# [YOUR ASSIGNMENT]
Give each entry back by retyping it exactly as written.

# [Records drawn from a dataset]
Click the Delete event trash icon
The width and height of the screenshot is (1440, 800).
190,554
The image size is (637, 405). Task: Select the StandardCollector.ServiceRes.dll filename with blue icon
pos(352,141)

# [EXERCISE ANSWER]
Click the Delete event trash icon
The width and height of the screenshot is (1440, 800).
190,554
The image size is (637, 405). Task: Select the StandardCollector.ServiceRes.dll filename with blue icon
pos(352,141)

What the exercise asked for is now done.